On Solana, the equivalent is Jito’s MEV infrastructure. The design is different but the economic dynamic is the same.
Code Is Law – Except When It Isn’t
The crypto industry has a recurring identity crisis when protocols get hacked. The “code is law” position says: the smart contract executed as written, and reversing that execution would undermine the trustless contract model. The pragmatic position says: $600 million walked out the door, reverse it.
The Ethereum DAO hack in 2016 set the precedent: the community forked the chain to reverse the theft, creating Ethereum and Ethereum Classic. Code-is-law purists stayed on ETC. Almost everyone else moved to ETH.
Since then, protocols have generally handled large hacks with a combination of post-mortem disclosure, bug bounty payments to white-hat hackers who return funds, and in some cases governance-approved patches that effectively rewrite history. The pattern: theoretical immutability, practical pragmatism when the losses are large enough.
This creates a trust problem in the other direction: if governance can patch out bad outcomes, what are the constraints on governance?
Security Tooling Landscape
What is improving: static analysis tooling (Slither, Mythril), invariant testing frameworks, and fuzz testing are now standard in serious development workflows. Audit competition platforms (Code4rena, Sherlock) allow multiple independent auditors to review the same contract, improving coverage.
What is still broken: most protocols ship with insufficient test coverage. Operational security for signing key management remains inconsistent. Supply chain attacks on npm packages used in frontend code remain a live threat – users interact with a frontend, not the contract directly, and a compromised frontend can redirect approvals.

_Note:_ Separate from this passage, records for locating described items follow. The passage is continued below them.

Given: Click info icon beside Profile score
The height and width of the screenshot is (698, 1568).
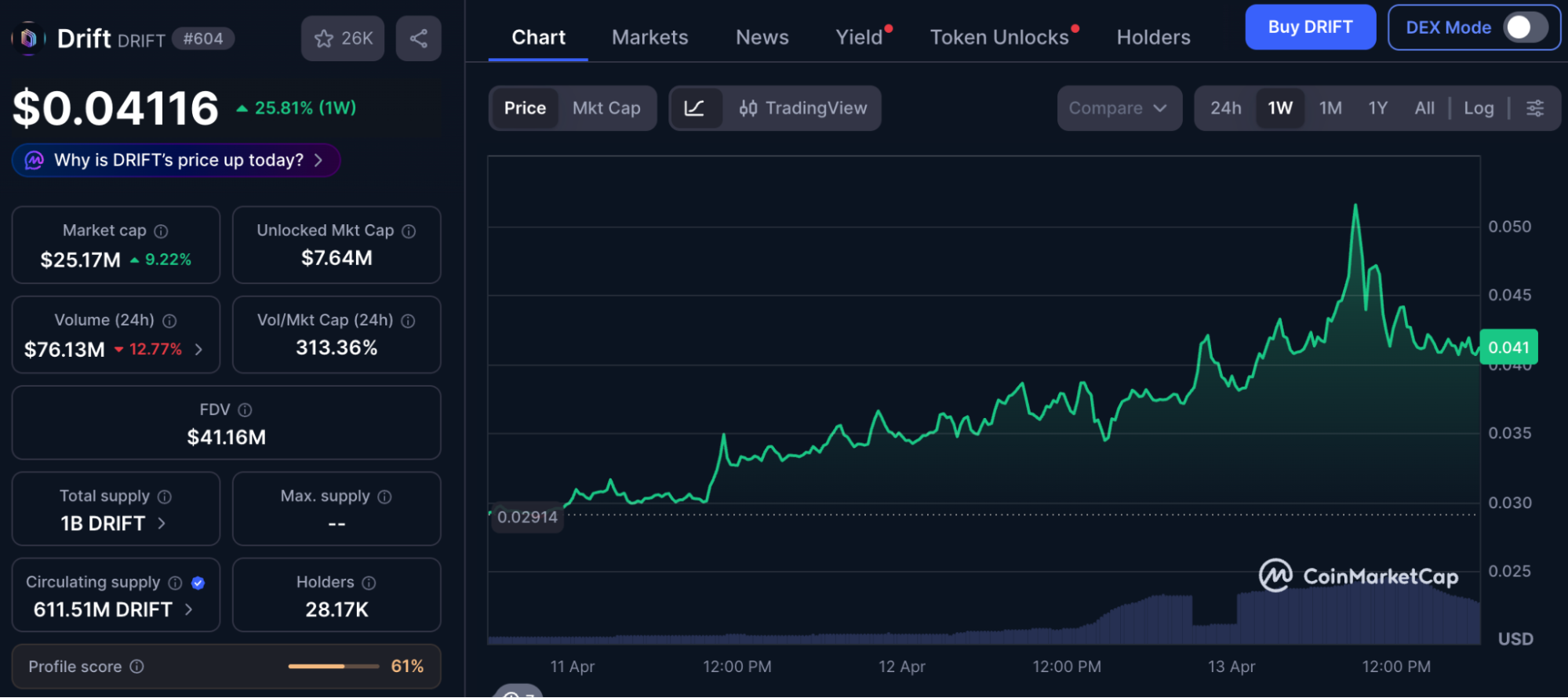Looking at the screenshot, I should coord(136,667).
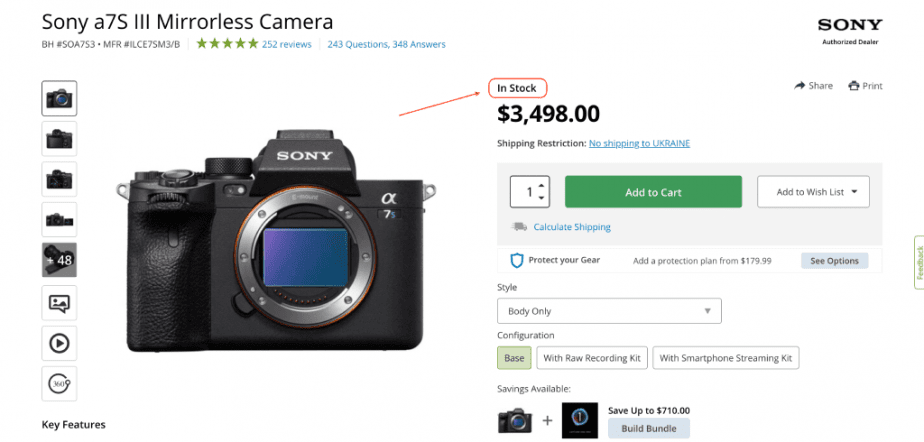The width and height of the screenshot is (924, 442).
Task: Click the five-star rating icons
Action: pyautogui.click(x=227, y=44)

Connections to Traditional Cybersecurity
The attack vectors are familiar to anyone in traditional security: phishing, supply chain compromise, key management failures, social engineering. The consequences are different. There are no chargebacks. There is no fraud department to call. In most jurisdictions, stolen crypto is effectively unrecoverable.
The Bybit hack used what amounts to an advanced persistent threat (APT) playbook: patient, targeted, exploiting trusted tooling. The difference from a bank robbery is that the funds moved immediately and irreversibly across multiple protocols designed to obscure the trail. Chainalysis and TRM Labs track these flows, and some funds have been frozen at centralised exchanges. But recovery is the exception, not the rule.
For security engineers: the threat model in crypto is the threat model of financial infrastructure, without the safety nets.